• [WHAT TO PRODUCE]: Entries follow. Give back exactly the lines starting at the one containing "1004x750 pixels. Task: Open" and ending at the one containing "You are a computer-use agent. Screen", and no other lines.

• [SUPPLIED MATERIAL]:
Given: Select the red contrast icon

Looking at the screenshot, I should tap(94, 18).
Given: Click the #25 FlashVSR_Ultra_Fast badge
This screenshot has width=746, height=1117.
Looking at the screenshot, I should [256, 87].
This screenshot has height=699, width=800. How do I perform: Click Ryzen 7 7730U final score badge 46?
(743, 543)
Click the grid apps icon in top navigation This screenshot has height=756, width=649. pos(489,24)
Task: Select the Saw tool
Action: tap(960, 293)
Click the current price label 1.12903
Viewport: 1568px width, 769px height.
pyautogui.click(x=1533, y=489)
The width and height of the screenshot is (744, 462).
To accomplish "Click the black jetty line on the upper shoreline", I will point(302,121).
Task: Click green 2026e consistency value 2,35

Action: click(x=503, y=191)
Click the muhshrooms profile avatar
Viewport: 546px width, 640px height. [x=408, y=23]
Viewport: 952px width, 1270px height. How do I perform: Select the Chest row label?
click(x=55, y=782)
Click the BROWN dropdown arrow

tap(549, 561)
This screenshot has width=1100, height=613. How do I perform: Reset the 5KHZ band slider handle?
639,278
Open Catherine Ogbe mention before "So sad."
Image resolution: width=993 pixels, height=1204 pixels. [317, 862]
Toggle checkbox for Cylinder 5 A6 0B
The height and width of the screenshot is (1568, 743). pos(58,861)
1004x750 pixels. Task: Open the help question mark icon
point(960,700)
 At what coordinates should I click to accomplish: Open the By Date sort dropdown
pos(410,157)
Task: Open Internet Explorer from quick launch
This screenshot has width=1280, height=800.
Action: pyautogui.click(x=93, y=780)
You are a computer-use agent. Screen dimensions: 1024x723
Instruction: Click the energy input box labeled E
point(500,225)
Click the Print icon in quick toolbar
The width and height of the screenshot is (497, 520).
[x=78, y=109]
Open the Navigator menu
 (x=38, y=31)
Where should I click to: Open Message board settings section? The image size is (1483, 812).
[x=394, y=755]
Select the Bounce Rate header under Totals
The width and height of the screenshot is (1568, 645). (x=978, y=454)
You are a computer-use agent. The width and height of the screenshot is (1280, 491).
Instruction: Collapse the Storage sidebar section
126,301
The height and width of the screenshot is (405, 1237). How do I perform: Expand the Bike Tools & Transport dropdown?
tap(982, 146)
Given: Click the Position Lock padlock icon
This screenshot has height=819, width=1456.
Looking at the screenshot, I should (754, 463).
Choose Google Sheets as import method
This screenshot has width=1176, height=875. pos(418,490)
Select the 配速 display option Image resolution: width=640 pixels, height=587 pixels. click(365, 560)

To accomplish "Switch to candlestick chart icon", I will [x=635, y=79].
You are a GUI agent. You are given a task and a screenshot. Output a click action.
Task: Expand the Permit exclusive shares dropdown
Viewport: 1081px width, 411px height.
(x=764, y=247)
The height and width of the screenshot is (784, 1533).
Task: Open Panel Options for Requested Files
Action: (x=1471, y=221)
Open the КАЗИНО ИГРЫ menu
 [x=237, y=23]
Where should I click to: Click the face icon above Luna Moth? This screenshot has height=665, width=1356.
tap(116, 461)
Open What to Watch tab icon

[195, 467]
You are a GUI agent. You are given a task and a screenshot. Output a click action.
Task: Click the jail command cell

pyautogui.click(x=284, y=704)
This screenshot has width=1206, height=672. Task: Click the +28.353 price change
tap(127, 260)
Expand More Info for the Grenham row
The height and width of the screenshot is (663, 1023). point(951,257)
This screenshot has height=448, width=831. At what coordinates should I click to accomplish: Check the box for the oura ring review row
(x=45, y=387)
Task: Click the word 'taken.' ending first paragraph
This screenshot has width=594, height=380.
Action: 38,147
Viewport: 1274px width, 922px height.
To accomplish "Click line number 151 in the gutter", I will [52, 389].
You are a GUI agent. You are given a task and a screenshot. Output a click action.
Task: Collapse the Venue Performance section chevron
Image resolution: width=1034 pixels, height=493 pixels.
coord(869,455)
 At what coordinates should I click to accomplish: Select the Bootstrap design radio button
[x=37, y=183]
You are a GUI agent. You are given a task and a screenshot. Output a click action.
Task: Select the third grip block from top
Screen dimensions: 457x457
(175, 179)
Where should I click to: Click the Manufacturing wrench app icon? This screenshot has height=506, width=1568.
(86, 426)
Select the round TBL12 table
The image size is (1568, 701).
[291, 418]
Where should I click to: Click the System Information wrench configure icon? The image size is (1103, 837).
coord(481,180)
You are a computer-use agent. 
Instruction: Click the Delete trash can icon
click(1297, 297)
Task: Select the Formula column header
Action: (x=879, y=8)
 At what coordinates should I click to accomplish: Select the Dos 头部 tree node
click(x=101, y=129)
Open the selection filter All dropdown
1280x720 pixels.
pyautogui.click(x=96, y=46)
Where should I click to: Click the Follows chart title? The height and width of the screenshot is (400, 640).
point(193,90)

• [RESULT OF THIS TASK]:
1004x750 pixels. Task: Open the help question mark icon
point(960,700)
 At what coordinates should I click to accomplish: Open the By Date sort dropdown
pos(410,157)
Task: Open Internet Explorer from quick launch
This screenshot has width=1280, height=800.
Action: pyautogui.click(x=93, y=780)
You are a computer-use agent. Screen dimensions: 1024x723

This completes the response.